Именно к этому времени относится ее портрет, где она изображена вместе с супругом Павлом Петровичем. Она все так же привлекательна, элегантна, интеллигентна и женственна. Время не обезобразило ее черты – лицо, как и прежде, правильно, но стало более определенным, четким. Все так же темны и густы волосы, причесанные на прямой пробор и закрывающие ушки. Многочисленные роды не испортили фигуру – «отрадно полную, но совсем не купечески жирную». Закрытое платье с широкими рукавами и кружевным воротником богато украшено шитьем и воланами. Это портрет барыни и хозяйки – энергичной, жизнелюбивой, деятельной, решительной, с развитым чувством долга. Явственно ощущается ее самодостаточность, критический склад ума, пытливость.
Здоровье главы семьи все более ухудшалось. Он болел тяжело, мучительно, долгие годы. Анне Ивановне приходилось напрягать все качества своей богатой натуры: самой управлять имениями, решать множество практических вопросов, основательно входя во все управленческие тяготы. Хозяйство она вела самовластно. Была способной к крутым и решительным мерам, когда затрагивалась ее интересы или самолюбие.
Страстно любя своих детей, Анна не забывала и племянницу Юлию. Девушка занимала в ее сердце определенное место. Ее робкие попытки самовыражения в стихах вызывали в тетушке теплое чувство сопричастности. Анна Ивановна помогла племяннице состояться как поэтессе, почувствовать вкус к самому процессу написания стихотворений.
Достижения дочери в ученье, попытки приобщиться к непонятному ему, но уважаемому миру поэзии, несколько примирили с ее существованием и Валериана Жадовского. Он снова женился, обзавелся еще одним сыном – будущим моряком – и похоже, намеревался оставить ему все состояние. Но и новым его домочадцам не была суждена долгая жизнь. Тогда он вспомнил о Юлии и счел возможным показать девушку ярославскому обществу.
В Государственном архиве Ярославской области хранятся документы, в которых указывается, что Юлия Валериановна Жадовская «получила 2 мая 1841 года от отца по дарственной 9 душ крепостных по деревне Головино Любимского уезда Ярославской губернии; в тот же день купила у отца ещё 10 душ крепостных по той же деревне за 1050 руб». Эти люди должны были обеспечивать удобство существования его калечной дочери.
Как передовой человек мореман решил дать Юлии образование в женской гимназии – и современно, и как еще сложится с поэзией – неясно, а окончив гимназию, она обеспечит себе будущее, сможет преподавать, например, литературу и историю.

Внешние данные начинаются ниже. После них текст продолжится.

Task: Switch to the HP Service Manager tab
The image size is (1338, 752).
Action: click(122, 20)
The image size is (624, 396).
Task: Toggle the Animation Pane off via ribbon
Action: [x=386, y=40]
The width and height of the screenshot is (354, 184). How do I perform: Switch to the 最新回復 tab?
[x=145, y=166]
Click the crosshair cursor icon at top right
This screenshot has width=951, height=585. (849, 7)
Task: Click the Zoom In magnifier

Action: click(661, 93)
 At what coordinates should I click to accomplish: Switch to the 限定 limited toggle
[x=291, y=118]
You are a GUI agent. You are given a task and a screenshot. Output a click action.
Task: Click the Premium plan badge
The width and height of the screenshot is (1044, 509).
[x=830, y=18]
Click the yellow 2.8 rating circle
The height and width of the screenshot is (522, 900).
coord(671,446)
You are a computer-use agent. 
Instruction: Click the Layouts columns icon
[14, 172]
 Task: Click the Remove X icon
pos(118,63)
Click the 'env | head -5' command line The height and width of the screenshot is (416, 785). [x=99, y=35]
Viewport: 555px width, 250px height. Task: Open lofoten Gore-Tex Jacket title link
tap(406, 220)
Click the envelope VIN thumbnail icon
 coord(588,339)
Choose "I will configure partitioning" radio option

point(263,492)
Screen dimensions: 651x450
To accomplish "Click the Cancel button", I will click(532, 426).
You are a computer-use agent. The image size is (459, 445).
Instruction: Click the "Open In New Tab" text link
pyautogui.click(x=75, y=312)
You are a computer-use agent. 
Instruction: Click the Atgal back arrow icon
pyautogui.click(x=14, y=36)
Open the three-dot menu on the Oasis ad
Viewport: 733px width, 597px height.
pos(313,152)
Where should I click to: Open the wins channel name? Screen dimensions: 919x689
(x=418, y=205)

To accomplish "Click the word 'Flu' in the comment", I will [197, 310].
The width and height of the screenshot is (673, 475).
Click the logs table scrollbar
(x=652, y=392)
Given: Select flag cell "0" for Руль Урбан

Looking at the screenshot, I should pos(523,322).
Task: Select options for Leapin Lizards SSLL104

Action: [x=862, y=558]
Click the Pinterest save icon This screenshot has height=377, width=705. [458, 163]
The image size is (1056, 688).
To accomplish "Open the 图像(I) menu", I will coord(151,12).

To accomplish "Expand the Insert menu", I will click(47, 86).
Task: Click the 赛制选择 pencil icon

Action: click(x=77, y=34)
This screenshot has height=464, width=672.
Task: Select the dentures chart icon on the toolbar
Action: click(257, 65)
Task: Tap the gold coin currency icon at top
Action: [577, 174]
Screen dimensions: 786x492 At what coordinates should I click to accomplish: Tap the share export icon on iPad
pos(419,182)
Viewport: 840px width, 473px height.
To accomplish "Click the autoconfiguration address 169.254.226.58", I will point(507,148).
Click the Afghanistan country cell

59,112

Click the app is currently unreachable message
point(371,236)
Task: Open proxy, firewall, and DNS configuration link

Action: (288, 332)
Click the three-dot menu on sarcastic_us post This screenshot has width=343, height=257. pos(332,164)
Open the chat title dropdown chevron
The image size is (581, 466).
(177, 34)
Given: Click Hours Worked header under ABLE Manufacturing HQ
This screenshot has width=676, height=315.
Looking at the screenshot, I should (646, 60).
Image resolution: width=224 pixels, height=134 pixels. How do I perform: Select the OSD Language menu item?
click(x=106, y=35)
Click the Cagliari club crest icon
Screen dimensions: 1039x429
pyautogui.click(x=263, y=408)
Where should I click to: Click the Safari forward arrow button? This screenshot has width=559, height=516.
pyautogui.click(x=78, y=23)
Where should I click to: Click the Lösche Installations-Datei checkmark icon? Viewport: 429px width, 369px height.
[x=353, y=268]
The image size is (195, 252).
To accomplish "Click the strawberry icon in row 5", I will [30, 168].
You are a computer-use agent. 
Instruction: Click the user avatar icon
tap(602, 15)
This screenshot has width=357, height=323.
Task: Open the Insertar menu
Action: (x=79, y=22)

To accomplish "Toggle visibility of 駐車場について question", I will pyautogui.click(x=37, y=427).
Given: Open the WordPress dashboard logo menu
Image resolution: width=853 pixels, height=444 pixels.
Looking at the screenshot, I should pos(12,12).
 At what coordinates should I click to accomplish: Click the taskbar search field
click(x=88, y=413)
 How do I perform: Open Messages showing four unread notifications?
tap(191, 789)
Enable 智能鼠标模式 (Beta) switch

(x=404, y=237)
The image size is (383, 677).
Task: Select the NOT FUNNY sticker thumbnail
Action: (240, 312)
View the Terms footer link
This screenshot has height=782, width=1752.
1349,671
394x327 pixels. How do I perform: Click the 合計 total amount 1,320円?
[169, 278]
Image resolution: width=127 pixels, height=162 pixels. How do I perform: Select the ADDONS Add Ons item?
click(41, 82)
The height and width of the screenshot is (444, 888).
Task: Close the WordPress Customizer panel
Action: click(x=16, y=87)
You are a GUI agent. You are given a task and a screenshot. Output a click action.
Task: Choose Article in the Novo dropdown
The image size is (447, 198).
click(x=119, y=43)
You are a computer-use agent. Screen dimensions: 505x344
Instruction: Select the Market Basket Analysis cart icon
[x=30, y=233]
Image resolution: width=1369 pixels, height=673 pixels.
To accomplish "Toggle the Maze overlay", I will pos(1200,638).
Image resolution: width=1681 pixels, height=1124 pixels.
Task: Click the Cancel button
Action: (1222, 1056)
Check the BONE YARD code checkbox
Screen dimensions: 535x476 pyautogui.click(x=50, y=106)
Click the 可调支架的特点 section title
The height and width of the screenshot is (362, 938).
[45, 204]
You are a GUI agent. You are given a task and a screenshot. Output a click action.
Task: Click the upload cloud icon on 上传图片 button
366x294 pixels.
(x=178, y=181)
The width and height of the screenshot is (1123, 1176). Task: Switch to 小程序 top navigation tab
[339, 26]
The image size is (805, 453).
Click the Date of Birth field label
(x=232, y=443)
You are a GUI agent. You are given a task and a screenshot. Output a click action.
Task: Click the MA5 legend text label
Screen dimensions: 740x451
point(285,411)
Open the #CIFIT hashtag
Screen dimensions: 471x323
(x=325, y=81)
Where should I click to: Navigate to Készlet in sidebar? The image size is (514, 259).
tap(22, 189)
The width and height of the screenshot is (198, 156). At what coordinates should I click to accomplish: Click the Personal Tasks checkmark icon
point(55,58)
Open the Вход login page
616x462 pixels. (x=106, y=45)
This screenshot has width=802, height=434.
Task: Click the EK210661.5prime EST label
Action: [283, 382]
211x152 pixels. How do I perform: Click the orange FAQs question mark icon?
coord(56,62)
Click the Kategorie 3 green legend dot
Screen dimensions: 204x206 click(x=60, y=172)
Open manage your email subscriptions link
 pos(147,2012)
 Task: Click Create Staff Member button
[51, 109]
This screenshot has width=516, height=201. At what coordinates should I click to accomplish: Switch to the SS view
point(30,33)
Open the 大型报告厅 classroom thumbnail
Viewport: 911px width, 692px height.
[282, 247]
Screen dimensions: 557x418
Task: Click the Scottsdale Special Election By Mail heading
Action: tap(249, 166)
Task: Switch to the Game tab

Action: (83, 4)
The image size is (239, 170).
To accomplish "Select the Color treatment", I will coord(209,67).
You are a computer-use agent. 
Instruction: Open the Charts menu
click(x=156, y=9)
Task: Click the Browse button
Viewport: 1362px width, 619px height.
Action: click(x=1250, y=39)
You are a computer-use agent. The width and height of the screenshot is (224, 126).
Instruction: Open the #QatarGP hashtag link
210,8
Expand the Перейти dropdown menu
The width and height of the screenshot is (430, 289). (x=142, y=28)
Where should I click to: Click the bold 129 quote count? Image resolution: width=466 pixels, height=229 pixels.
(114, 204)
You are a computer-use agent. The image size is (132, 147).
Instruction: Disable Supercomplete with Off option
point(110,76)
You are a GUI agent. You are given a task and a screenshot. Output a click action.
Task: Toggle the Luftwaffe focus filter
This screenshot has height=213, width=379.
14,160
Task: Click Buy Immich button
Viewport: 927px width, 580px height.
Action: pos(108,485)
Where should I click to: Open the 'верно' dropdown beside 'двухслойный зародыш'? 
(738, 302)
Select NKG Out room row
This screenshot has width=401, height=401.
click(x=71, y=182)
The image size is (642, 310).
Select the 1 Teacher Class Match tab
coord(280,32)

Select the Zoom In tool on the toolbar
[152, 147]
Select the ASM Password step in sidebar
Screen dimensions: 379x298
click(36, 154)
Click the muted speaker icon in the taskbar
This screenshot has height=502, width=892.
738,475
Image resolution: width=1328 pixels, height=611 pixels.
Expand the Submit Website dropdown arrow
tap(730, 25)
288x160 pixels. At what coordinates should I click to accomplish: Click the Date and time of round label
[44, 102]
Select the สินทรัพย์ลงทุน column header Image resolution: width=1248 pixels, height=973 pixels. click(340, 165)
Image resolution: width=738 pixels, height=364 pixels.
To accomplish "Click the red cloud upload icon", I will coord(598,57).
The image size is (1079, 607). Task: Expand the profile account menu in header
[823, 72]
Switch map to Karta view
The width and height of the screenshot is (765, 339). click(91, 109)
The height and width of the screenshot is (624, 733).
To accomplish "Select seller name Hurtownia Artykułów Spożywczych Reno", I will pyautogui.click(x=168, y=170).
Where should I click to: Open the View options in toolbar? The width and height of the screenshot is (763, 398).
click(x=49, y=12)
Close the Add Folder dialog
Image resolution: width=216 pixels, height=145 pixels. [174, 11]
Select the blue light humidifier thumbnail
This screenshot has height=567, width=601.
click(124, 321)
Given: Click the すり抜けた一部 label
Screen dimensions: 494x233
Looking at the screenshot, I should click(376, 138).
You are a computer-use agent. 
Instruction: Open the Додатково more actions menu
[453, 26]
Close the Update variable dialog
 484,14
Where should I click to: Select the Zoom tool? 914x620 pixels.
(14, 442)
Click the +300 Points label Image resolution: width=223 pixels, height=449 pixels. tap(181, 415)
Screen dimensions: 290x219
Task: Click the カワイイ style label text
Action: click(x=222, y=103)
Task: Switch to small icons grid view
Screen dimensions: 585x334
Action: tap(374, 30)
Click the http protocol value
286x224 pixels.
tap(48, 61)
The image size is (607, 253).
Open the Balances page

Неожиданно оказалось, что преволюмьенских знаний для гимназии недостаточно. Следовало поправить дело, возобновив занятия с репетитором. В качестве домашнего учителя друзья порекомендовали уже знакомого с Юлией Петра Перевлесского, который как раз определен был на должность преподавателя русской словесности и логики в Ярославскую гимназию и уже опубликовал в «Москвитянине» статью «Свадебные обряды и обыкновения у крестьян Ярославской губернии» (1842). Была ли то наивная интрига друзей, желавших устроить судьбу молодого разночинца и знатной, но обделенной судьбой девушки, или случайность – теперь уже невозможно установить.
От полноты чувств Юлия писала стихи, не всегда удачные, но очень искренние. Позже Юлия рассказывала, как ей хотелось открыть душу своему наставнику. «В продолжение трех уроков она “угощала” его своими стихами, ученическими, несовершенными: имеются в виду стихотворения “Светит солнышко приветно”, “Осень” и «Из псалма XI», а на четвертый урок представила стихотворение “Лучший перл таится…” Молодость и поэзия сделали свое дело: преподаватель и его ученица полюбили друг друга. Любовь кружила голову и совершенствовала поэтический дар Юлии.
Возлюбленный втайне от ученицы отправил в Москву ее знакомцу М. П. Погодину и этнографический очерк «Проводы масленицы в Буйском и Солигалицком уездах» и маленький шедевр – «Лучший перл…» Они были напечатаны в 1843 году в 12-й книжке журнала «Москвитянин».
Именно это стихотворение привлекло внимание Гоголя, он переписал его своей рукой. Позже стихотворение высоко оценил Добролюбов. Здесь выражено кредо Жадовской, которое, возможно, было близко и Гоголю. Впоследствии она скажет: «Я не сочиняю стихи, а выбрасываю на бумагу, потому что эти образы, эти мысли не дают мне покоя, преследуют и мучают меня до тех пор, пока я не отвяжусь от них, перенеся их на бумагу».
Отец был очень доволен успехами, которые сделала его дочь в словесности, и прибавил учителю жалованье. Достижения дочери он воспринимал как собственные.